Income can be simply categorised into two types: active and passive.
Active: This is income derived from being an employee or business owner. Time is exchanged for money.
Passive: This is money earned while reading a book or sitting on the beach, it requires little time or effort.
Passive income model
The harsh reality is that there is no direct route to earning passive income unless one is fortunate to inherit or be given a large lump sum of cash. One must follow the active road to passive income by working hard and, as income exceeds expenses, then saving and investing the difference, alternatively one can build or create assets that earn passive income. For example, write a book or create a YouTube video that people will pay for. Over time, with either route, you build sustainable passive income streams.

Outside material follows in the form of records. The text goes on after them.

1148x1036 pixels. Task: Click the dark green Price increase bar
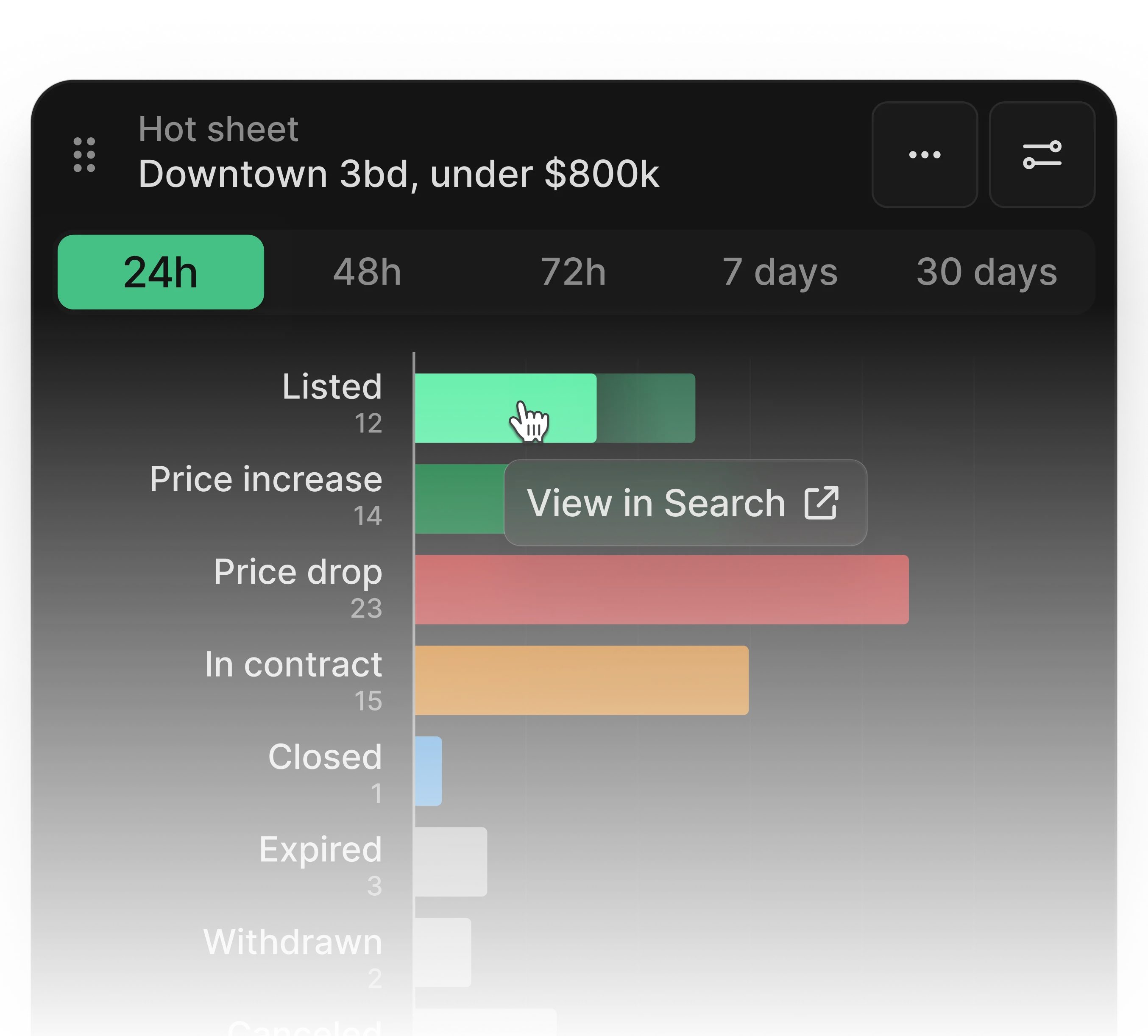(459, 499)
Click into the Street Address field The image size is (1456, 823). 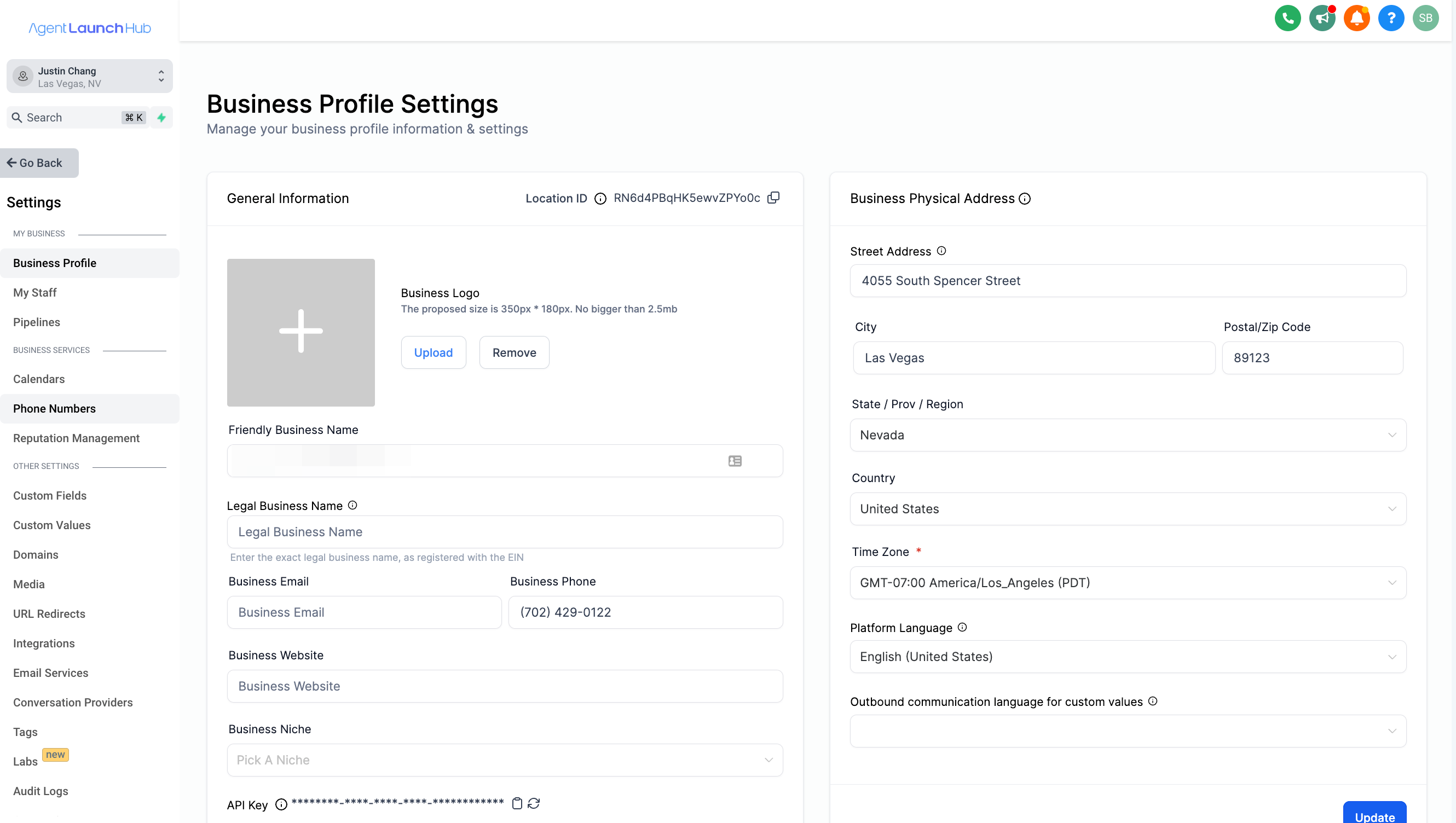[x=1128, y=281]
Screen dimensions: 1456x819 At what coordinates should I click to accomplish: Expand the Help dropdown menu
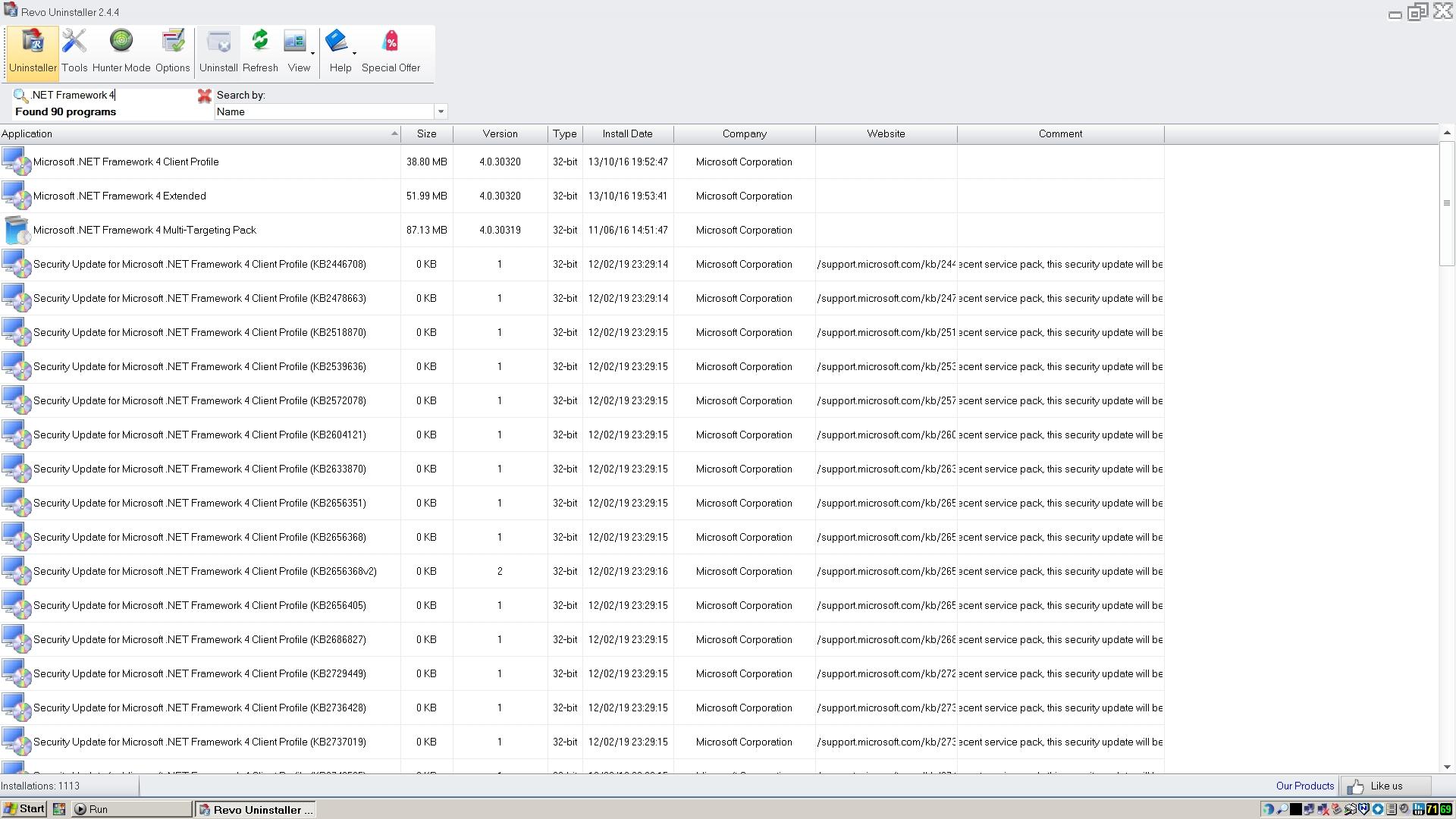[354, 54]
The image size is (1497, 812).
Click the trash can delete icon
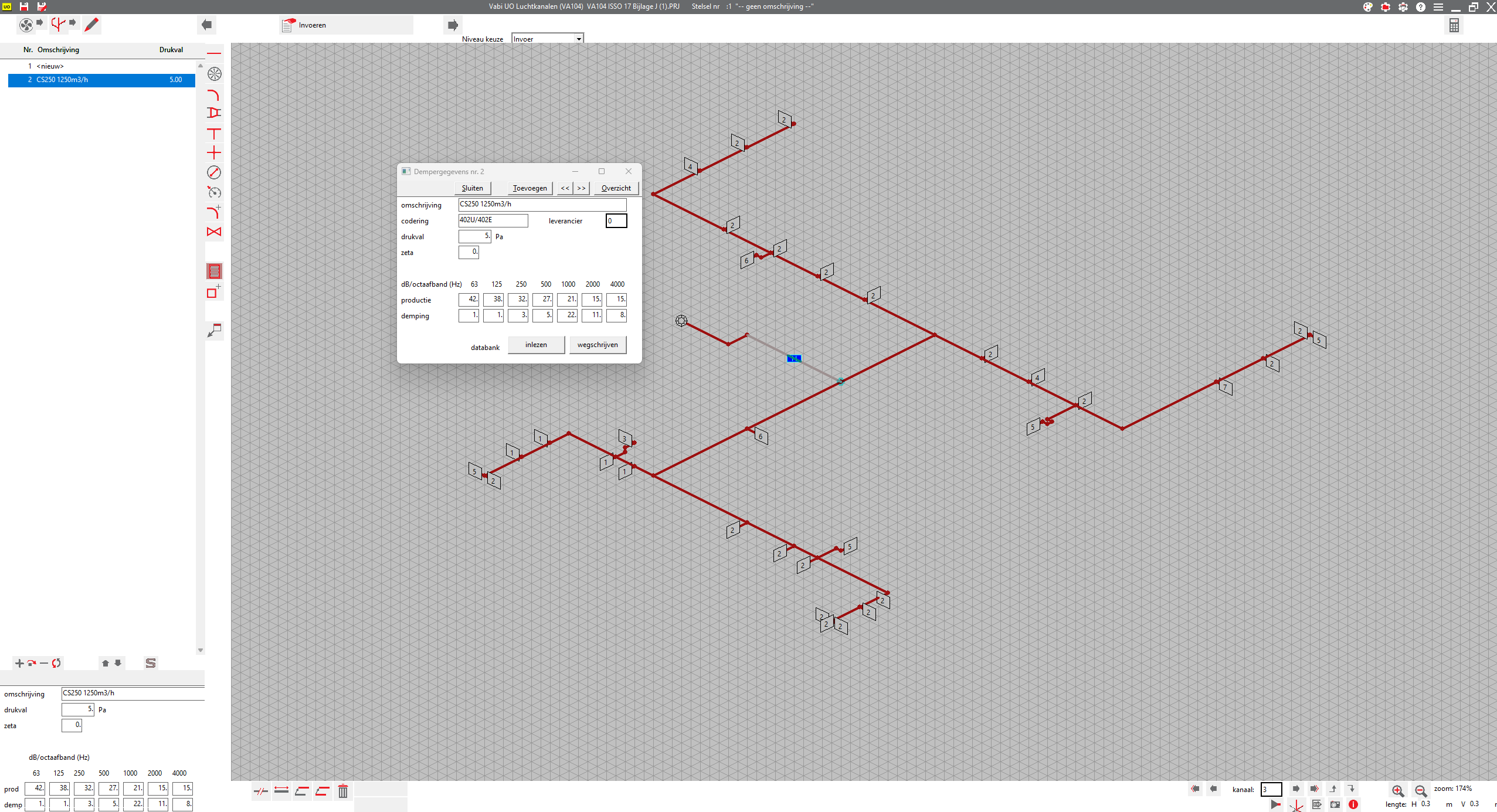pos(343,791)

The mainstream passive income generators are property, equities and bonds. We shall focus on property as this is the most popular form of passive income and the foundation of “serious wealth”.
Passive income from property
Rental income from property provides protection against inflation, is tax-friendly, has a low-risk profile and often one can use the bank’s money, in the form of a loan, to reach your passive income goals.
However, emerging markets often suffer from soft currencies which can have a negative effect on the value of the passive income as the purchasing power of the currency is eroded by its depreciation.
Since 1970, the rand has depreciated by more than 7% pa when compared to the US dollar. In 1970 R1 million was worth $1.4 million. Today the sad reality is that R1 million is now worth less than $69 000.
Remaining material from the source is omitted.